**PROBLEM**:
Using the listing below, work out how many lines carry the word "will", and state nothing but that number.
__________________________________________________
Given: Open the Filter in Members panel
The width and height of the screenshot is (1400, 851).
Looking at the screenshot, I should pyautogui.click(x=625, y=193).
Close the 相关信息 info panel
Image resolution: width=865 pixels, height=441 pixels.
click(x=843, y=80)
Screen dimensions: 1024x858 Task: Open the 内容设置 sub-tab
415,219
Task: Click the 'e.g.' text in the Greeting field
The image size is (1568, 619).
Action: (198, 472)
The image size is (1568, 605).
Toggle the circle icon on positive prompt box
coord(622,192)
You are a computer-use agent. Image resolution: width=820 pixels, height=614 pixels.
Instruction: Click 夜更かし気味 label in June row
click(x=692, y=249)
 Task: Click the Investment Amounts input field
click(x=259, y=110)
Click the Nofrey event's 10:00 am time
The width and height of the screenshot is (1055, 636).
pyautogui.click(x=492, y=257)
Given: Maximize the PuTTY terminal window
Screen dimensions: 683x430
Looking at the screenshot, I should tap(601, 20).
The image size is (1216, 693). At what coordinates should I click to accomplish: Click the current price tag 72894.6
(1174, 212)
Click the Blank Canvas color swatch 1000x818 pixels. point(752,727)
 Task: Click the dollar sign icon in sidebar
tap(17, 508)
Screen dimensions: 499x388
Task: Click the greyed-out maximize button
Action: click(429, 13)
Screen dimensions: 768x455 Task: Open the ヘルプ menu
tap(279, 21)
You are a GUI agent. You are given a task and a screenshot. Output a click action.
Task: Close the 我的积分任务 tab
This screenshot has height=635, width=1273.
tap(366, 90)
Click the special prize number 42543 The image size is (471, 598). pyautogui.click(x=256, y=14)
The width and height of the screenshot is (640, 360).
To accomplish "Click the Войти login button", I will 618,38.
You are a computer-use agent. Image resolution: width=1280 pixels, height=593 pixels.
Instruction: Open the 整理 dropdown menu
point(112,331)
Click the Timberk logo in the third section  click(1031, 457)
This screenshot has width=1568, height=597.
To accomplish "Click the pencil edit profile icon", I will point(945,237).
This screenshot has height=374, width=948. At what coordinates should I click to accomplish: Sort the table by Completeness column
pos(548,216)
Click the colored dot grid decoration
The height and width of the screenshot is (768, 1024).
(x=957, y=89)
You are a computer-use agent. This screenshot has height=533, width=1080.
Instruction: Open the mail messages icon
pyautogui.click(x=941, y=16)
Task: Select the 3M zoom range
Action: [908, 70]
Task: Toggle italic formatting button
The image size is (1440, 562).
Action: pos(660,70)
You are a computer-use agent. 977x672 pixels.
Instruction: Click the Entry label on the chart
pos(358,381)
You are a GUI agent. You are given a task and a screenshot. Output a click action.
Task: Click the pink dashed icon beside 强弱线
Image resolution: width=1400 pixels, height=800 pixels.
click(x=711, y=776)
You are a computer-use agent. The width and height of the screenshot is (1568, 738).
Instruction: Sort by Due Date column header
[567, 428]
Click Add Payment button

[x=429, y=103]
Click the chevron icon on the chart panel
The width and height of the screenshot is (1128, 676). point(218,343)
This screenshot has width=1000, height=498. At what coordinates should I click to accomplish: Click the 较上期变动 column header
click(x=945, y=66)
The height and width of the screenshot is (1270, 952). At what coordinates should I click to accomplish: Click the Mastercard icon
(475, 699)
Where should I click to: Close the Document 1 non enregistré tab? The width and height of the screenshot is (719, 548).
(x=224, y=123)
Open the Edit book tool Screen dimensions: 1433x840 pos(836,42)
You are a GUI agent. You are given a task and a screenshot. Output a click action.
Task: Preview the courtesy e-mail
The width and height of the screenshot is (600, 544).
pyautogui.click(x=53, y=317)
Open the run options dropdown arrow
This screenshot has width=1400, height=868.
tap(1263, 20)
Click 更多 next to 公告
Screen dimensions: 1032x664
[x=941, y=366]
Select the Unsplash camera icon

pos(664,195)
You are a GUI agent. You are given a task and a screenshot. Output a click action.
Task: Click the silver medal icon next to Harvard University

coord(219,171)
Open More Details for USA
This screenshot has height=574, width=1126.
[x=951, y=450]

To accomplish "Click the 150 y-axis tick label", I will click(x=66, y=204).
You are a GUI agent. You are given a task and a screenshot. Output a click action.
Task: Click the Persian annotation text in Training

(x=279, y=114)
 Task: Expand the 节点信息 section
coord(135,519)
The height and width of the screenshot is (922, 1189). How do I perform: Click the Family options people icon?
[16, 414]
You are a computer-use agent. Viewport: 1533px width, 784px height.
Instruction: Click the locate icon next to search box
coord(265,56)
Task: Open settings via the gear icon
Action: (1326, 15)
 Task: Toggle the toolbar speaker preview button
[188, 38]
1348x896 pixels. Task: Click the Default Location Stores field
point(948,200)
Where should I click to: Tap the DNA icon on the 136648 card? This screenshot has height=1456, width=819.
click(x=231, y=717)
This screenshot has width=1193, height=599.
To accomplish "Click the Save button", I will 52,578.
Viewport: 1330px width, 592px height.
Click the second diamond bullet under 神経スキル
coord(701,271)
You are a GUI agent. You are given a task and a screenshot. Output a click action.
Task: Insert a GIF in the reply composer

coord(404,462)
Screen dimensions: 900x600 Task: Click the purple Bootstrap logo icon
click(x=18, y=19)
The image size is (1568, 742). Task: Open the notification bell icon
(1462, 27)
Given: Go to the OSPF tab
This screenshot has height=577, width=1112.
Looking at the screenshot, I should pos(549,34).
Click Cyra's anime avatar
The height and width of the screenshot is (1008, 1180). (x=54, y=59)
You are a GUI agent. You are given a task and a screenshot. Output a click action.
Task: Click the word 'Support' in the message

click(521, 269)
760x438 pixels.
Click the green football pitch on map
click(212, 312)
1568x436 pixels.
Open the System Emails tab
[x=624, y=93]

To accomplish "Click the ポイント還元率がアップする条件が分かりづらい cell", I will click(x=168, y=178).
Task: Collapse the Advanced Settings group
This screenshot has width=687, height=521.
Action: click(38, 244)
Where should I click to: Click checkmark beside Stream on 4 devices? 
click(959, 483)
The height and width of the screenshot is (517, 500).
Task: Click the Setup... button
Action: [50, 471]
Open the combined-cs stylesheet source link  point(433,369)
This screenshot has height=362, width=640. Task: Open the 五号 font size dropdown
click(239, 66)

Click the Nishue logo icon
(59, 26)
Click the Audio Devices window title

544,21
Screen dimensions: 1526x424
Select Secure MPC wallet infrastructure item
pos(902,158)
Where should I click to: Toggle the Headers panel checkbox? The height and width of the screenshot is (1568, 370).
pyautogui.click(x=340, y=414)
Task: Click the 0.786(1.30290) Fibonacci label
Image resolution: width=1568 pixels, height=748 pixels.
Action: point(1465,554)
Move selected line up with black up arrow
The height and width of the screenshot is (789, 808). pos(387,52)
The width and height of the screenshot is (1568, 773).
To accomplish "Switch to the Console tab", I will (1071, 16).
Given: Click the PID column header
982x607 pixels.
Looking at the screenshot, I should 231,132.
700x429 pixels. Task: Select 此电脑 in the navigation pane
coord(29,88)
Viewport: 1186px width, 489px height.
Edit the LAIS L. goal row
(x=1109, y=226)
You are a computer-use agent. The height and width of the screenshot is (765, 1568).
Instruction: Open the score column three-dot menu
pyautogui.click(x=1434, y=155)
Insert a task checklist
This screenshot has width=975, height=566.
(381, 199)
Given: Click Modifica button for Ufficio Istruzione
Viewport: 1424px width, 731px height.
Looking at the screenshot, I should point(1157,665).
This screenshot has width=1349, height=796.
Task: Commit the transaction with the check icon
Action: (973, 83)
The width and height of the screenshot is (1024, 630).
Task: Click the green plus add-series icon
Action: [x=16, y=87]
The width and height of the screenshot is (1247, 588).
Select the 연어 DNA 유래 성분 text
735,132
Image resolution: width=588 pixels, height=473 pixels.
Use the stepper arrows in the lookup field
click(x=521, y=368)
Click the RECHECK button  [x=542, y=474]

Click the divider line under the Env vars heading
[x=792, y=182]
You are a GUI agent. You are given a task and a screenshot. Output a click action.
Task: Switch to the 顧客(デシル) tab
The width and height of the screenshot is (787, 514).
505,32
__________________________________________________
**OUTPUT BELOW**:
6